Please copy out the records below word for word, from the line with "Task: Click the Develop controls heading" up to and including the line with "Click green RG", and nothing else.

• [Data to use]
################

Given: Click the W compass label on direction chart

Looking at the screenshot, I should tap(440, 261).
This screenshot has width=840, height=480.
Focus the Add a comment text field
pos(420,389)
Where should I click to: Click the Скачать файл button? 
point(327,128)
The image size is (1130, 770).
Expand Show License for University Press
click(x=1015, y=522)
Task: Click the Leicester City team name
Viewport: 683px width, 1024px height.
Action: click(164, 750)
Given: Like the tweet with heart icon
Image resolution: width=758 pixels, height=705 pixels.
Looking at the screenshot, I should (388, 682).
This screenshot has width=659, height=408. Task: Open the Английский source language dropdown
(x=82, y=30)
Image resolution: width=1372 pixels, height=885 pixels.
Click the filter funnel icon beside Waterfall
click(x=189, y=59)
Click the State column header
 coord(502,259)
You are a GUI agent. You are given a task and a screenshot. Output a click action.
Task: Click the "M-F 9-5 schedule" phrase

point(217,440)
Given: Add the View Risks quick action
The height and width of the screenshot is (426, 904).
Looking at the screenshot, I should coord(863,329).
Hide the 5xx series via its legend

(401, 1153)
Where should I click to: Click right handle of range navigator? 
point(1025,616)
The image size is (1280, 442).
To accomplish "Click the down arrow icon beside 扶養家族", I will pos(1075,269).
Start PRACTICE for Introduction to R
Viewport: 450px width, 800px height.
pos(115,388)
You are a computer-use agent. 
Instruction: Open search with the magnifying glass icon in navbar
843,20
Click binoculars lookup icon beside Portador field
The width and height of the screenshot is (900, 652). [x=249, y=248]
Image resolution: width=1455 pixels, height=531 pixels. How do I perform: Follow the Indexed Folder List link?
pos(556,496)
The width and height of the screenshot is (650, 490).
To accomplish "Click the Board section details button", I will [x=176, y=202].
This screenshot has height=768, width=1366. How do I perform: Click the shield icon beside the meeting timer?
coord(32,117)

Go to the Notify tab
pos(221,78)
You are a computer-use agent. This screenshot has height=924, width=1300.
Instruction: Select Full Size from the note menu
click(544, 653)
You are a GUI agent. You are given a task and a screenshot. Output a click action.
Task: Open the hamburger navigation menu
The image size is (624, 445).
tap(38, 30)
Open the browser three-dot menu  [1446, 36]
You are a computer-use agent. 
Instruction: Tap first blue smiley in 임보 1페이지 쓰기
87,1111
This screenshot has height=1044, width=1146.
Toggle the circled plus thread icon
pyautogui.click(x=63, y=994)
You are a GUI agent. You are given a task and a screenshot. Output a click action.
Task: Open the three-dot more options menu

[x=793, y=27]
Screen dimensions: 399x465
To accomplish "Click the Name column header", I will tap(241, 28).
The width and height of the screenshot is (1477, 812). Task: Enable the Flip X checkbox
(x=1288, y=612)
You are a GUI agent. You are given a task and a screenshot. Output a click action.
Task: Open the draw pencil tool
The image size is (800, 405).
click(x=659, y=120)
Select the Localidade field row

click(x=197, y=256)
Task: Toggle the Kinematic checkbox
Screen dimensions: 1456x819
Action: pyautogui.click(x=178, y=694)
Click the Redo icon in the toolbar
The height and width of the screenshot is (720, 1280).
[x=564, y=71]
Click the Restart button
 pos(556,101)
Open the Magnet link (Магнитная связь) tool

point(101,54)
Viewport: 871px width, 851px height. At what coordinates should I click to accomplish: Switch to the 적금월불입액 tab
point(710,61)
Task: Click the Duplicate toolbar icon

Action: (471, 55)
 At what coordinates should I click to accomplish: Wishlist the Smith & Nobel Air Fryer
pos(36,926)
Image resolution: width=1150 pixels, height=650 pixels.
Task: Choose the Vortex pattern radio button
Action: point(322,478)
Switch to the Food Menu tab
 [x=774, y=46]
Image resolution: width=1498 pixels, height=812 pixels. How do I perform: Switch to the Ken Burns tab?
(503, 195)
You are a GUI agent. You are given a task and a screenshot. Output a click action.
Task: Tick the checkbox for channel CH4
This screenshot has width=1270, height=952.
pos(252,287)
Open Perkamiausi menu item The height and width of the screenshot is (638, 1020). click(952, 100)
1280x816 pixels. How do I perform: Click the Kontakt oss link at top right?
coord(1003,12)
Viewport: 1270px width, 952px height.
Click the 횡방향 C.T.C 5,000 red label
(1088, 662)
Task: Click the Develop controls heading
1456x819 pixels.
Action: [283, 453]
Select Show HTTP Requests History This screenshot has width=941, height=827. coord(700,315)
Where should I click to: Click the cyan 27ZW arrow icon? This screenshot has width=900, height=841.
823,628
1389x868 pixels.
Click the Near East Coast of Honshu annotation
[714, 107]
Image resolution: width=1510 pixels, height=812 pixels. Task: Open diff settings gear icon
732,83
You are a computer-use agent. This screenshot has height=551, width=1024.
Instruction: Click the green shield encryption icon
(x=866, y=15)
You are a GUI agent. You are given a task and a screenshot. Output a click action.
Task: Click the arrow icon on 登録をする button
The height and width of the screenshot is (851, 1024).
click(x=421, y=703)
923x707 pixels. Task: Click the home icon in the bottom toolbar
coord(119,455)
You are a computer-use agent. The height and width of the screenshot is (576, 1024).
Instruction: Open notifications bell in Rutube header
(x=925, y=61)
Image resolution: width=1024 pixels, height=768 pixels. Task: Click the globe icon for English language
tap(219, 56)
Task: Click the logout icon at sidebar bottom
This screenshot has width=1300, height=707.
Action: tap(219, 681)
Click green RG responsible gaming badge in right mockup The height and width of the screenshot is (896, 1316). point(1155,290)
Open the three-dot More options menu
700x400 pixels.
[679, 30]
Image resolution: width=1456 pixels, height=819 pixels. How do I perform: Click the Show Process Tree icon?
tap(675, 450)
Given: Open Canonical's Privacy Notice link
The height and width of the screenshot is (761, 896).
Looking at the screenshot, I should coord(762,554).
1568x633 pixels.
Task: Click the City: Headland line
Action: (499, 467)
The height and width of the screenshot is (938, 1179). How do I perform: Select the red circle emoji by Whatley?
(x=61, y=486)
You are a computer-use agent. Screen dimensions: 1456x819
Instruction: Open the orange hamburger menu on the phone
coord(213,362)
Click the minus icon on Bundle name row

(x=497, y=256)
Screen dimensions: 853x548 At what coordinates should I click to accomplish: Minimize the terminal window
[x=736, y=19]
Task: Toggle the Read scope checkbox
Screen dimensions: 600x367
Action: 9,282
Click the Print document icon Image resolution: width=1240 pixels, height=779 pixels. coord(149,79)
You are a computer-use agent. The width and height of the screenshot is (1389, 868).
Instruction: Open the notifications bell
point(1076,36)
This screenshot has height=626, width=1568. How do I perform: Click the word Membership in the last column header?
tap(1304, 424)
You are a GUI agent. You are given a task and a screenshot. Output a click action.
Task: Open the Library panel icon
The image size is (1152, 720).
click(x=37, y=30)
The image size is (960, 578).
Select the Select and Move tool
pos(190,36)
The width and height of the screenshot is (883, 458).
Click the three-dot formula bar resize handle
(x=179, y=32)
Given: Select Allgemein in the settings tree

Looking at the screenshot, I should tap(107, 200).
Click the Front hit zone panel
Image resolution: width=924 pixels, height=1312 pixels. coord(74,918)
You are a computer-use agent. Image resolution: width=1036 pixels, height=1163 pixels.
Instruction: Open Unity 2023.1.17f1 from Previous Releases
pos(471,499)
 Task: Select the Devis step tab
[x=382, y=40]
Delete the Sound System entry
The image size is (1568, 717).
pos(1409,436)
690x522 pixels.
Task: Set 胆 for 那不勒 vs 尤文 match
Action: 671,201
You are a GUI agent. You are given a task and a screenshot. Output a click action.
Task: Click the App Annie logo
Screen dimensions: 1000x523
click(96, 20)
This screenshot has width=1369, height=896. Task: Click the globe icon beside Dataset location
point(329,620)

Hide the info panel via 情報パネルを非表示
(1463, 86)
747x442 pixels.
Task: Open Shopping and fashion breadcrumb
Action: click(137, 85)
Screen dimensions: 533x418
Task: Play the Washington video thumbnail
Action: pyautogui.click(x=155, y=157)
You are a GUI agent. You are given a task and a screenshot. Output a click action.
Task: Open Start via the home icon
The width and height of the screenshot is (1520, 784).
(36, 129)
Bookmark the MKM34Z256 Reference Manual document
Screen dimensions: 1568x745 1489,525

################

• [Response to the exercise]
Task: Click the Develop controls heading
1456x819 pixels.
Action: [283, 453]
Select Show HTTP Requests History This screenshot has width=941, height=827. coord(700,315)
Where should I click to: Click the cyan 27ZW arrow icon? This screenshot has width=900, height=841.
823,628
1389x868 pixels.
Click the Near East Coast of Honshu annotation
[714, 107]
Image resolution: width=1510 pixels, height=812 pixels. Task: Open diff settings gear icon
732,83
You are a computer-use agent. This screenshot has height=551, width=1024.
Instruction: Click the green shield encryption icon
(x=866, y=15)
You are a GUI agent. You are given a task and a screenshot. Output a click action.
Task: Click the arrow icon on 登録をする button
The height and width of the screenshot is (851, 1024).
click(x=421, y=703)
923x707 pixels. Task: Click the home icon in the bottom toolbar
coord(119,455)
You are a computer-use agent. The height and width of the screenshot is (576, 1024).
Instruction: Open notifications bell in Rutube header
(x=925, y=61)
Image resolution: width=1024 pixels, height=768 pixels. Task: Click the globe icon for English language
tap(219, 56)
Task: Click the logout icon at sidebar bottom
This screenshot has width=1300, height=707.
Action: tap(219, 681)
Click green RG responsible gaming badge in right mockup The height and width of the screenshot is (896, 1316). point(1155,290)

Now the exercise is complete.